-- Begin Document segment --

Mixed with water and drank it was supposed to dispel fear.

Well, it didn’t do shit for me.

Then at the advice of my grandparents my parents consulted temple mediums.

I’ve lost count of the number of ridiculous-looking talisman – known as “hu” in Hokkien – I had to wear or that horrible drink I had to sip.

Yes – temple mediums used to prescribe the burning of a talisman, after which water was to be poured onto the ashes then the water was fed to me.

Tasted really vile.

Again, did bollocks for me.

If time is a healer, it certainly was for my nightmares.

Soon, images of the long hair woman with the bloody face and twisted, broken body no longer appeared in my dreams.

Instead they were replaced by a huge Buddha-like face with rows of gold teeth – this face replaced that body and my nightmares resumed.

I had no idea what caused the switch.

My young brain must have gone through a reset or a software upgrade.

But I was a pussy as a child.

I lived in fear.

In cinemas I would freak out at those large faces on the screen and in the middle of movies, had to be carried out of the cinema hollering and kicking.

My parents finally resorted to praying to the Goddess of the Bed. Yup, believe you me there is such an entity.

Prayers would mean laying cooked dishes like chicken, fish, noodles, chapchye, etc on my bed to appease the Goddess.

After prayers, the whole family would stuff themselves with the food.

To be honest, the best part of those prayers was the food.

I still eat in bed occasionally nowadays – mainly nibbling on chocolates and potato chips while I read  – but it has nothing to do with any spiritual entity!

I was also made godson of one of the “gods” – the red face Kuan Ti (based on a Han dynasty general) known for killing evil demons, something of a Chinese ghost buster –  a “relationship” I denounced when I became a Christian.

Yup, disowned that bugger.

The second time I saw death was when a man jumped from the opposite block.

Slippers he placed on the fifth floor indicated that he jumped from that floor.

The “modus operandi” those days was to leave your slippers on the spot you would jump from.

Those days there was no Facebook to broadcast your intention before the dastardly act.

And nobody to click “Like.”

Anyway this time, when I looked at the body of the man lying on the grass patch beneath the opposite block I felt no fear.

Absolutely no fear.

So maybe those mediums and their mumbo jumbo worked after all eh?

Or perhaps it was the Goddess of the Bed working behind the scene?

Or perhaps my godfather General Kuan Ti had been busy exorcising evil demons from my mind?

Nah, it was probably because there was no blood and no twisted body – the dead man just looked like some guy sleeping on the grass.

Maybe if he had jumped from a higher floor it would have been ugly, but apart from the pallor of his complexion, for all intents and purposes, he looked just like some guy enjoying an afternoon siesta.

Block One, Kampong Kayu Road where we stayed at that time, offered a good vintage point for us to get acquainted with death in more ways than one.

Traffic accidents used to happen rather frequently.

We would know – it was always the sound, it was always a screech of burning tires, and a loud bang followed by screams and when we rushed out to look there it would all be spread out in front of us like a full color 3-D movie, complete with blood, broken bones, crushed cars, and sometimes, it was the other way round: broken cars and crushed bones.

-- End Document segment --
-- Begin Given records --

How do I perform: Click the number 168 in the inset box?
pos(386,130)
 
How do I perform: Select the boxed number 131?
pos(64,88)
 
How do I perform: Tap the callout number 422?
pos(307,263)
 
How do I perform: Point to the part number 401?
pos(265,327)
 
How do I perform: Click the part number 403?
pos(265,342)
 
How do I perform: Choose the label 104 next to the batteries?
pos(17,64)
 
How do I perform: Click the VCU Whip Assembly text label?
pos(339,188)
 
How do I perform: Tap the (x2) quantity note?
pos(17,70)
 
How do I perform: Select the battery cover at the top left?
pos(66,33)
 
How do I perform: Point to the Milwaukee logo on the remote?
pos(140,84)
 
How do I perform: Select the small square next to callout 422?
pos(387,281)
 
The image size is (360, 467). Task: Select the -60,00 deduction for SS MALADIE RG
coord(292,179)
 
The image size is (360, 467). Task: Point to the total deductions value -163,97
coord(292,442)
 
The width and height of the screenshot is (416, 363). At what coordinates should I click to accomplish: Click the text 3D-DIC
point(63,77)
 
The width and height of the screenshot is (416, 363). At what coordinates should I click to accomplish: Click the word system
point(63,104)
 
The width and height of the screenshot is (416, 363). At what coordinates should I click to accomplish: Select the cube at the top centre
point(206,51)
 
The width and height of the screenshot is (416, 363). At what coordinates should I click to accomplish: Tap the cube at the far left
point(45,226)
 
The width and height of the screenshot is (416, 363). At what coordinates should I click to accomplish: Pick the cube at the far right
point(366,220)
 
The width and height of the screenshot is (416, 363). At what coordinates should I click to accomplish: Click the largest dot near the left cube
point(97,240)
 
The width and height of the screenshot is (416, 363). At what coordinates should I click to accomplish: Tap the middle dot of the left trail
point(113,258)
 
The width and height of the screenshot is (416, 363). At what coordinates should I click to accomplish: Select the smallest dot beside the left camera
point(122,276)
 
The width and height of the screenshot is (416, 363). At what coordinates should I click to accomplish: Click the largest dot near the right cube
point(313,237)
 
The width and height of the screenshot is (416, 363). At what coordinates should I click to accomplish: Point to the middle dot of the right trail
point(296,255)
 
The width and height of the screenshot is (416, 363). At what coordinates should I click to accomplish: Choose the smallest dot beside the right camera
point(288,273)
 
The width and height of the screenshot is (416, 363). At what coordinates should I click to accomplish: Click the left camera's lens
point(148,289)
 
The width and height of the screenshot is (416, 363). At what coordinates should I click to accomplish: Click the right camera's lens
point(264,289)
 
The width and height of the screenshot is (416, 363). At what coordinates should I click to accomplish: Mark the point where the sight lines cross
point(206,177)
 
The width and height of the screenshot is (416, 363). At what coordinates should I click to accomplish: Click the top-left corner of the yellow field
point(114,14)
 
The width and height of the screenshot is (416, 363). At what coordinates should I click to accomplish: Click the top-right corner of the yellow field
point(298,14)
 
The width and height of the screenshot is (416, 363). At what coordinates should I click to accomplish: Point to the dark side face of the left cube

-- End Given records --

Set of tasks:
A - Determine whether each of the following statements agrees with the childhood memoir: (i) the narrator's family lived at Block One, Kampong Kayu Road; (ii) the man who jumped left his slippers on the fifth floor; (iii) the narrator no longer eats in bed. Answer yes or no for each, quoting the deciding words.
B - Reproduce the passage of the childhood memoir starting at "Absolutely no fear." and ending at "from my mind?".

Outputs in order:
A -
(i) Yes: "Block One, Kampong Kayu Road where we stayed at that time"
(ii) Yes: "Slippers he placed on the fifth floor indicated that he jumped from that floor."
(iii) No: "I still eat in bed occasionally nowadays"

B -
Absolutely no fear.

So maybe those mediums and their mumbo jumbo worked after all eh?

Or perhaps it was the Goddess of the Bed working behind the scene?

Or perhaps my godfather General Kuan Ti had been busy exorcising evil demons from my mind?